- _Directions_:
Present the records from the first line to the line with "will [x=32, y=99]." as a Markdown table with the columns No. and Text, leaving out blank lines.

- _Data drawn from a collection_:
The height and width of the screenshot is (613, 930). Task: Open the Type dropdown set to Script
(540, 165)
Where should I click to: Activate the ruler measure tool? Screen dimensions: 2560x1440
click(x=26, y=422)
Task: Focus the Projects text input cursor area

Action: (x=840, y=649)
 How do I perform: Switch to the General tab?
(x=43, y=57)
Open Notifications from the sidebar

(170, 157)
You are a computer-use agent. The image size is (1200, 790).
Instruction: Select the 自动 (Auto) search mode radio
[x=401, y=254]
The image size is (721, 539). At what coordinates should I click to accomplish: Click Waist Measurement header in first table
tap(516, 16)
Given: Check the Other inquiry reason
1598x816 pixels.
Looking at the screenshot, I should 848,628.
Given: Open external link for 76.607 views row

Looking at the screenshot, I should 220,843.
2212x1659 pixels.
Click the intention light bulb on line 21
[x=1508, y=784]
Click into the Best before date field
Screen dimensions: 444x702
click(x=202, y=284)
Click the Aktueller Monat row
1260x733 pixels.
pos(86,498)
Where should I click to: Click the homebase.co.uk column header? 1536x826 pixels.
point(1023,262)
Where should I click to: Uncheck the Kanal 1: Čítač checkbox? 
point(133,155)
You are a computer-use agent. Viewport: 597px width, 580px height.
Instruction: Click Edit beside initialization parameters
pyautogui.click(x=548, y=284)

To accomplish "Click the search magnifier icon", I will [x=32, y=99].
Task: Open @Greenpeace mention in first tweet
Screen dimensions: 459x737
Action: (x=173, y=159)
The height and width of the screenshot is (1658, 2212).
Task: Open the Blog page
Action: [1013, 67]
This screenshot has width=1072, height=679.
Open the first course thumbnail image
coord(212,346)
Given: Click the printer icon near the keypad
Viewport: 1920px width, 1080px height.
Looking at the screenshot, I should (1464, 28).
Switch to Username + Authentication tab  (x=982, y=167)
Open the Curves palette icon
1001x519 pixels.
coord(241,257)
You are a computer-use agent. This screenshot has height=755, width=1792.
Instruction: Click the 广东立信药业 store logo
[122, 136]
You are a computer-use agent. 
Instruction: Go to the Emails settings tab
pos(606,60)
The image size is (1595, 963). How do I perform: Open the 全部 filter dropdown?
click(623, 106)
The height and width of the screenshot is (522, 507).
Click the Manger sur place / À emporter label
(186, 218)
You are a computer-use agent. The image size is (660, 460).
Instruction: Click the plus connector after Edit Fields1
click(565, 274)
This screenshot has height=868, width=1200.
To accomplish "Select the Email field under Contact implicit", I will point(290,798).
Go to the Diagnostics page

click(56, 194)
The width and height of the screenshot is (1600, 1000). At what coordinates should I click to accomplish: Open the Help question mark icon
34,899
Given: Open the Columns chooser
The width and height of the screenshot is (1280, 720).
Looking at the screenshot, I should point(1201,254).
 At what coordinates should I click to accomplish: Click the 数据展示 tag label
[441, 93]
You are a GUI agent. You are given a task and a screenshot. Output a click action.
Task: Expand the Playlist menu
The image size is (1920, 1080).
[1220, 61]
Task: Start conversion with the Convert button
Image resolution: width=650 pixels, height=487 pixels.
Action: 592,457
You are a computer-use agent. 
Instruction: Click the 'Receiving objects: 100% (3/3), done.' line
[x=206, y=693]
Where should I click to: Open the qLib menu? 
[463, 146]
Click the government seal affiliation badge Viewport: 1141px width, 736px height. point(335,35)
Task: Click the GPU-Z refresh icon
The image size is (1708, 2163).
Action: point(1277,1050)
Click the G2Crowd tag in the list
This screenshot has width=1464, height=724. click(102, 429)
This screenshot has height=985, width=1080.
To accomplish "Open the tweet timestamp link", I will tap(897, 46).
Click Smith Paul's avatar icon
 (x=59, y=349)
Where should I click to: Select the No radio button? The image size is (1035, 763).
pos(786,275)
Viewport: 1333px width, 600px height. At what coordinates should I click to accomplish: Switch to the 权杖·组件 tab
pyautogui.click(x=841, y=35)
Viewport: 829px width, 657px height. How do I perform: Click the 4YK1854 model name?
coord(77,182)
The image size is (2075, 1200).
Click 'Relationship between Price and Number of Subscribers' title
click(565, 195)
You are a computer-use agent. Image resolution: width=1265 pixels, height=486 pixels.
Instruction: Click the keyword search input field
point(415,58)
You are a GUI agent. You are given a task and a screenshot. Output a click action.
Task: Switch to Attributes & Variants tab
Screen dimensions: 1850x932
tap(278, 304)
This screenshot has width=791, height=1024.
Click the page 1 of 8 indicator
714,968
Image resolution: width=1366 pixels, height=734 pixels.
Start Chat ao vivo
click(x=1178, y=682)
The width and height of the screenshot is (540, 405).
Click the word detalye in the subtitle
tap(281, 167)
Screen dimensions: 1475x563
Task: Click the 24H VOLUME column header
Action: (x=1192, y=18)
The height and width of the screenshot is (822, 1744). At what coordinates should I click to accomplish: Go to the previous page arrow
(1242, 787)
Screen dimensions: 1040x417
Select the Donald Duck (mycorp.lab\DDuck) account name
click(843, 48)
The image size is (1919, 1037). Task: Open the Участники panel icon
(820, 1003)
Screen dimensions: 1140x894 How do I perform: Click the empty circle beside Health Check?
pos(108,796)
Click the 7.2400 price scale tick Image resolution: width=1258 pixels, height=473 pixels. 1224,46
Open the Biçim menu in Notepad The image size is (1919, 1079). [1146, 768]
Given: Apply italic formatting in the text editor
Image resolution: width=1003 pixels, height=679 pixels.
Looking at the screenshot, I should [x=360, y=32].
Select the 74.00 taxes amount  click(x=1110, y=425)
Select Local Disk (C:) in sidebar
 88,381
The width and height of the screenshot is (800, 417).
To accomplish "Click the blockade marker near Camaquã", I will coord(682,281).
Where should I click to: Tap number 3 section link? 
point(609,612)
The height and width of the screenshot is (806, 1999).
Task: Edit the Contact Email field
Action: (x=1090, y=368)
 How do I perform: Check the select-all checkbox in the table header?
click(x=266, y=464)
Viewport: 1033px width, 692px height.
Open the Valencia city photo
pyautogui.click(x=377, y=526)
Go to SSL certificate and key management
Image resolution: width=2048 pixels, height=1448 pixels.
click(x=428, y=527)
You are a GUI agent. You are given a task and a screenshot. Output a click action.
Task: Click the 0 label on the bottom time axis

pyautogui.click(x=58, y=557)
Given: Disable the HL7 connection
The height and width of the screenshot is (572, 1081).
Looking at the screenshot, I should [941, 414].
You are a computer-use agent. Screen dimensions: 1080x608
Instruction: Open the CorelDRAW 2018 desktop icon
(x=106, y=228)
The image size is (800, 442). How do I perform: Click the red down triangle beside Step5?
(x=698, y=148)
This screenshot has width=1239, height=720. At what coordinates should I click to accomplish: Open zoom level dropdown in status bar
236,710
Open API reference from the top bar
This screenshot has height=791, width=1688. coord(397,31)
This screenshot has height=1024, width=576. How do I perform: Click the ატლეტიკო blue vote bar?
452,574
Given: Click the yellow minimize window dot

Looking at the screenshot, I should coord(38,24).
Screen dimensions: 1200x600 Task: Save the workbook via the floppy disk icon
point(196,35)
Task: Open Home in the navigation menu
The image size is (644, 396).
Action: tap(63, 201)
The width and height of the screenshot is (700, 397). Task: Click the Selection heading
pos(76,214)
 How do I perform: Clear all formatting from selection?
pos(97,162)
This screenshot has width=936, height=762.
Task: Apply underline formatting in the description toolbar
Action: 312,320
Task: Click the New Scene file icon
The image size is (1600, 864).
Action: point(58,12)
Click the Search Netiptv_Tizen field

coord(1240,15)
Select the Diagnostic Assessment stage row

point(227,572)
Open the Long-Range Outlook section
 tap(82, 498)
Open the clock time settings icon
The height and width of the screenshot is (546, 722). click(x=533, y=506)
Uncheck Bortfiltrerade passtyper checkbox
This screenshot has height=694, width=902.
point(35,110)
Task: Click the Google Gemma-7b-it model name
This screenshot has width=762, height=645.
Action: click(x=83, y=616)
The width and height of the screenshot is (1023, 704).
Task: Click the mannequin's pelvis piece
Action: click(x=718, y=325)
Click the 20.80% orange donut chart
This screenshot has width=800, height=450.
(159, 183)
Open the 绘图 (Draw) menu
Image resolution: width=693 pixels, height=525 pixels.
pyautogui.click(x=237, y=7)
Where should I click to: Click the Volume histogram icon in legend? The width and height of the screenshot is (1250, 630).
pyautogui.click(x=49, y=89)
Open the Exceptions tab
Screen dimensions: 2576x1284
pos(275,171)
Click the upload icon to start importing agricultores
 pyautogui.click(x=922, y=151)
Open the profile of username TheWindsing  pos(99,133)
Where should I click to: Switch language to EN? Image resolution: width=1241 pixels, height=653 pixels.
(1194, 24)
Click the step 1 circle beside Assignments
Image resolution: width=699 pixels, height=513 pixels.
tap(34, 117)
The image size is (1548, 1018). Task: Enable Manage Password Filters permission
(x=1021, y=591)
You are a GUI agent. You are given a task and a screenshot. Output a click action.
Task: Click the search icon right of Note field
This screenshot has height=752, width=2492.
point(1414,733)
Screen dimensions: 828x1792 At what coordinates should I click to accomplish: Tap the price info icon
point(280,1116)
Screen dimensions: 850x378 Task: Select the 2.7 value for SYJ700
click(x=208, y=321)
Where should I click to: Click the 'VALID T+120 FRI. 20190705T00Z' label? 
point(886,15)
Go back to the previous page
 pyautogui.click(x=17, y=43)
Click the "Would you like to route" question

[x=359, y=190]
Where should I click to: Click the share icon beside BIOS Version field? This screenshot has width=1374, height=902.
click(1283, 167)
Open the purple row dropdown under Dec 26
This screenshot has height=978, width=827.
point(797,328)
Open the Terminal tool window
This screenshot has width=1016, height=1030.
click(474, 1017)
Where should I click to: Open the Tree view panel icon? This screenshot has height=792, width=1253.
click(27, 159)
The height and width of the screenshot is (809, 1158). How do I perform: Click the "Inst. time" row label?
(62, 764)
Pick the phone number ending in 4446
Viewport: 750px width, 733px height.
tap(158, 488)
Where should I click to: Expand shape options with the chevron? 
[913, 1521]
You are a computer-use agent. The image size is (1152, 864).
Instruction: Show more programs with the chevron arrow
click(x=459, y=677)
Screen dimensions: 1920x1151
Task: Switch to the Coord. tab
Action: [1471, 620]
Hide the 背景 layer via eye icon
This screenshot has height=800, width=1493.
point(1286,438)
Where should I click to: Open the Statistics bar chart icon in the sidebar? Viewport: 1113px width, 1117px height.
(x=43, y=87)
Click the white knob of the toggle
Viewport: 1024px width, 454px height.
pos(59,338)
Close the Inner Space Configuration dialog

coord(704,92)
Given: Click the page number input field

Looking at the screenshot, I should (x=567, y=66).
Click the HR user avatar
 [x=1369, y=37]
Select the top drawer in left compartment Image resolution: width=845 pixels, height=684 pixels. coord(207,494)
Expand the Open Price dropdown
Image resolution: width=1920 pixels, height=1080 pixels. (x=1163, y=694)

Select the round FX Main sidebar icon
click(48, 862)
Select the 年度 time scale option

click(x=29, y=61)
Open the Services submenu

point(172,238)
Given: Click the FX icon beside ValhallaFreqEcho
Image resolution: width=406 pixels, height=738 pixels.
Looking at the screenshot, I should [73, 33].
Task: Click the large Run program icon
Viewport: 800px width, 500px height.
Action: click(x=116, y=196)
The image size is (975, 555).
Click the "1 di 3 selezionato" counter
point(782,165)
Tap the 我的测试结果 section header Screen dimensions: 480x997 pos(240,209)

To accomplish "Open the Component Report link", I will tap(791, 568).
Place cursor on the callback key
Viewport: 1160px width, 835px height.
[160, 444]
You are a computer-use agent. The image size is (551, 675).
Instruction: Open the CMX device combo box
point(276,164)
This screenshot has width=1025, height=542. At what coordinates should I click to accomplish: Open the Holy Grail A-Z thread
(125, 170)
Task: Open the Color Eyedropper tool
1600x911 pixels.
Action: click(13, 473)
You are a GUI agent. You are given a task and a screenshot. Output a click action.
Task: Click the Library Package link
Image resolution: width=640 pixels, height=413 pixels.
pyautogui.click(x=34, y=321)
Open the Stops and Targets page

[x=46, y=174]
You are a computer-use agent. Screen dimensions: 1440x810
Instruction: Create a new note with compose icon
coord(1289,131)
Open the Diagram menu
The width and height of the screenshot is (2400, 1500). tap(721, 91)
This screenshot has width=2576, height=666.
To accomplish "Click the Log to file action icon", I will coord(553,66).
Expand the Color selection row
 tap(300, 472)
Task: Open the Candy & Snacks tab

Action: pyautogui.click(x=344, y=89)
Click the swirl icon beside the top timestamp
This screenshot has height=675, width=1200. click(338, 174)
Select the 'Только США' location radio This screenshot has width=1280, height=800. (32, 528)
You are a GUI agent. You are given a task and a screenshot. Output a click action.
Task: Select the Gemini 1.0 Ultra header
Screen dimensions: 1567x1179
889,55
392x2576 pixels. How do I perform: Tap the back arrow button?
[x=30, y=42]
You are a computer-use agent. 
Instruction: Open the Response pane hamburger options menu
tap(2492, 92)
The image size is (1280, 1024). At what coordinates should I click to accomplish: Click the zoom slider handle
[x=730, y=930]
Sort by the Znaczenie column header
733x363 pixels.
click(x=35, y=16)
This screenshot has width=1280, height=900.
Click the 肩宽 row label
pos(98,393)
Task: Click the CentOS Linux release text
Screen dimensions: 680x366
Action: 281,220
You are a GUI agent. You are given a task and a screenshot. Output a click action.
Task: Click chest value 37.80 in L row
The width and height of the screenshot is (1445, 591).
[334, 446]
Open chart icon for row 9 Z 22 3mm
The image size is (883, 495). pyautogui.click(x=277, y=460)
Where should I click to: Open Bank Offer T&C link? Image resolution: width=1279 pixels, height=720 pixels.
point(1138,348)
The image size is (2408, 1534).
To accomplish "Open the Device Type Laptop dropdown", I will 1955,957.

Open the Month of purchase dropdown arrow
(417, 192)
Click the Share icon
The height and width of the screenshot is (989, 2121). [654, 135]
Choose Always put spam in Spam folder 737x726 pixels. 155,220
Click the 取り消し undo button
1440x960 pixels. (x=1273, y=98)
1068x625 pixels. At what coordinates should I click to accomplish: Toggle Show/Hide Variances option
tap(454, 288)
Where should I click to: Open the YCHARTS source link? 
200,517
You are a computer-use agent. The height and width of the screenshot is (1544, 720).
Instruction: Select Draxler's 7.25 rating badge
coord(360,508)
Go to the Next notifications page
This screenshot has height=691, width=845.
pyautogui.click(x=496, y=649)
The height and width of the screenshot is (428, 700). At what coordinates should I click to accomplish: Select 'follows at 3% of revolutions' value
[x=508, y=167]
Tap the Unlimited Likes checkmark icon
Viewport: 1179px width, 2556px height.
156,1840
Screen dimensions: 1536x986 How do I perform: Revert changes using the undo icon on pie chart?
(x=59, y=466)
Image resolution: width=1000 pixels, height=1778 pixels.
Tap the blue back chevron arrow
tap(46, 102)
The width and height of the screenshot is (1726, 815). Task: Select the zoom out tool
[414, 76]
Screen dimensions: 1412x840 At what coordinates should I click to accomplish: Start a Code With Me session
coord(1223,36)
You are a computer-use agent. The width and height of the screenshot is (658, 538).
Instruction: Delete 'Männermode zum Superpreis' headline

- _Exercise response_:
| No. | Text |
|---|---|
| 1 | The height and width of the screenshot is (613, 930). Task: Open the Type dropdown set to Script |
| 2 | (540, 165) |
| 3 | Where should I click to: Activate the ruler measure tool? Screen dimensions: 2560x1440 |
| 4 | click(x=26, y=422) |
| 5 | Task: Focus the Projects text input cursor area |
| 6 | Action: (x=840, y=649) |
| 7 |  How do I perform: Switch to the General tab? |
| 8 | (x=43, y=57) |
| 9 | Open Notifications from the sidebar |
| 10 | (170, 157) |
| 11 | You are a computer-use agent. The image size is (1200, 790). |
| 12 | Instruction: Select the 自动 (Auto) search mode radio |
| 13 | [x=401, y=254] |
| 14 | The image size is (721, 539). At what coordinates should I click to accomplish: Click Waist Measurement header in first table |
| 15 | tap(516, 16) |
| 16 | Given: Check the Other inquiry reason |
| 17 | 1598x816 pixels. |
| 18 | Looking at the screenshot, I should 848,628. |
| 19 | Given: Open external link for 76.607 views row |
| 20 | Looking at the screenshot, I should 220,843. |
| 21 | 2212x1659 pixels. |
| 22 | Click the intention light bulb on line 21 |
| 23 | [x=1508, y=784] |
| 24 | Click into the Best before date field |
| 25 | Screen dimensions: 444x702 |
| 26 | click(x=202, y=284) |
| 27 | Click the Aktueller Monat row |
| 28 | 1260x733 pixels. |
| 29 | pos(86,498) |
| 30 | Where should I click to: Click the homebase.co.uk column header? 1536x826 pixels. |
| 31 | point(1023,262) |
| 32 | Where should I click to: Uncheck the Kanal 1: Čítač checkbox?  |
| 33 | point(133,155) |
| 34 | You are a computer-use agent. Viewport: 597px width, 580px height. |
| 35 | Instruction: Click Edit beside initialization parameters |
| 36 | pyautogui.click(x=548, y=284) |
| 37 | To accomplish "Click the search magnifier icon", I will [x=32, y=99]. |